SELECTED PASSAGE
-- BEGIN --

Price-Pegged Cryptocurrency: Five Ways That Tokens Can Match Other Asset Prices

Most cryptocurrencies, including Bitcoin and Ethereum, have prices based on supply and demand. However, some cryptocurrencies are instead pegged to the price of existing assets such as fiat currencies, stocks, or other crypto assets.

This allows value that originates outside of the cryptocurrency market to be handled in blockchain transactions. Here are five types of price-pegged tokens.

Centralized Stablecoins

Centralized reserve stablecoins are one of the most common types of price-pegged tokens. In this case, a company creates a reserve containing fiat currency—typically the U.S. dollar—then issues a supply of circulating stablecoins.

The stablecoin supply must match the reserve’s value. The issuing company creates new stablecoin tokens as dollars are deposited in the reserve and destroys (or “burns”) those tokens as dollars are removed from the reserve. This ensures that the price of the stablecoin matches or is pegged to the price of the dollar.

This approach is used by Tether’s USDT, Coinbase’s USDC, and Paxos’ USDP, as well as many other popular stablecoins pegged to the U.S. dollar.

Other stablecoins may be pegged to other fiat currencies like the euro, British pound, or the Japanese yen. Some reserve-backed stablecoins may also hold financial assets such as bonds and treasury bills and alongside their reserve of fiat currency.

Decentralized Stablecoins

Decentralized stablecoins also aim to maintain price parity against a fiat currency such as the U.S. dollar. Unlike their centralized counterpart, these stablecoins are typically backed by a reserve of cryptocurrency, not a reserve of dollars.

Individual users deposit their own holdings as collateral, and the issuance of new stablecoin tokens is controlled via smart contracts. Because decentralized stablecoins are backed by crypto, anyone can audit the on-chain minting process.

Maker’s DAI stablecoin is one example of this approach. DAI was originally backed by an excess of Ethereum (ETH) to maintain a $1.00 value regardless of ETH’s price; it is now backed by USDC alongside Ethereum as additional protection against instability. DAI maintains its $1.00 price peg without using real U.S. dollars as backing.

-- END --

GIVEN EXERCISE A
Reproduce the article on price-pegged tokens word for word from "This approach is" to "on-chain minting process.".
GIVEN EXERCISE B
In the article on price-pegged tokens, what backs the DAI stablecoin now?
The data after this point comes from a separate source.

GIVEN DATA
-- BEGIN --

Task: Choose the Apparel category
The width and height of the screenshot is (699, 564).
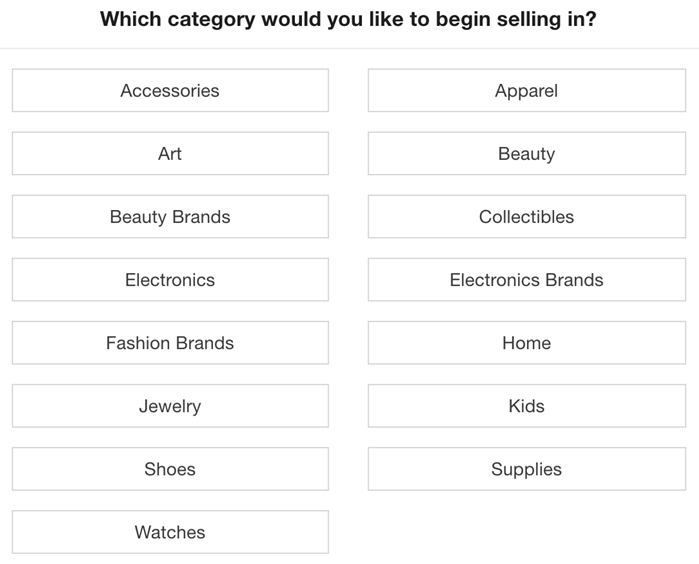Action: (x=526, y=91)
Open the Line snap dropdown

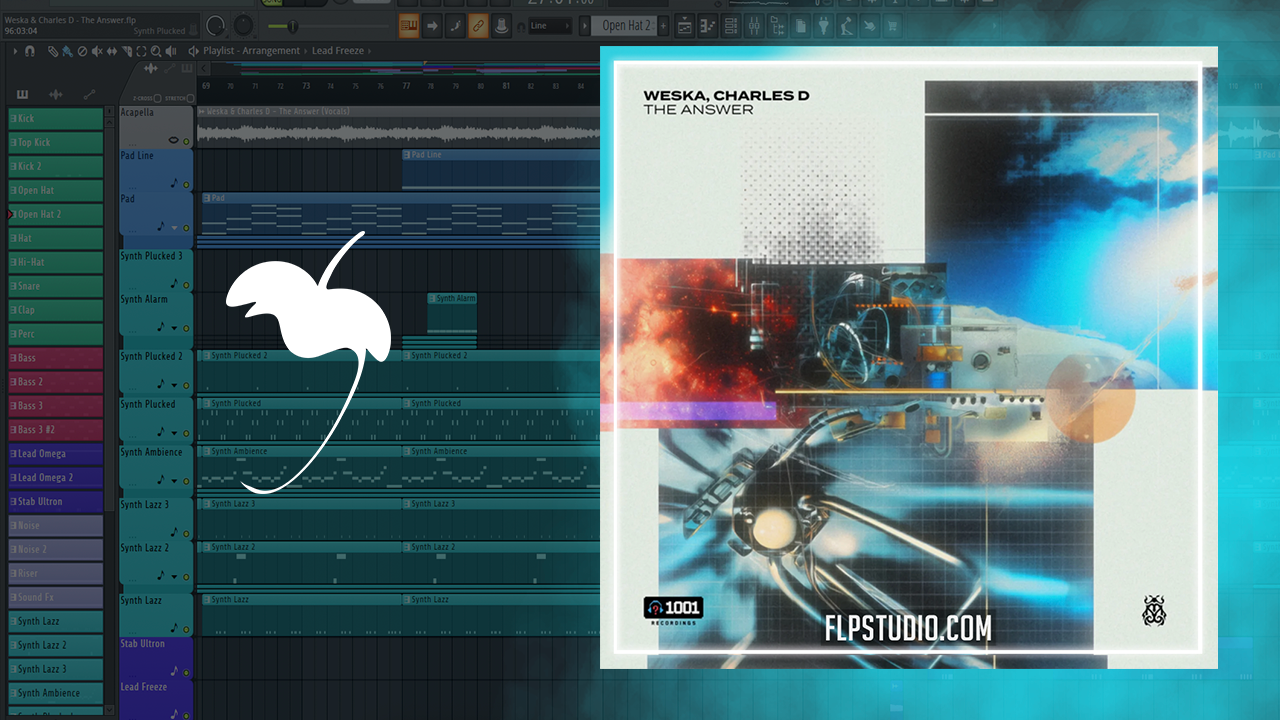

-- END --

TASK RESULT A
This approach is used by Tether’s USDT, Coinbase’s USDC, and Paxos’ USDP, as well as many other popular stablecoins pegged to the U.S. dollar.

Other stablecoins may be pegged to other fiat currencies like the euro, British pound, or the Japanese yen. Some reserve-backed stablecoins may also hold financial assets such as bonds and treasury bills and alongside their reserve of fiat currency.

Decentralized Stablecoins

Decentralized stablecoins also aim to maintain price parity against a fiat currency such as the U.S. dollar. Unlike their centralized counterpart, these stablecoins are typically backed by a reserve of cryptocurrency, not a reserve of dollars.

Individual users deposit their own holdings as collateral, and the issuance of new stablecoin tokens is controlled via smart contracts. Because decentralized stablecoins are backed by crypto, anyone can audit the on-chain minting process.

TASK RESULT B
DAI is now backed by USDC alongside Ethereum.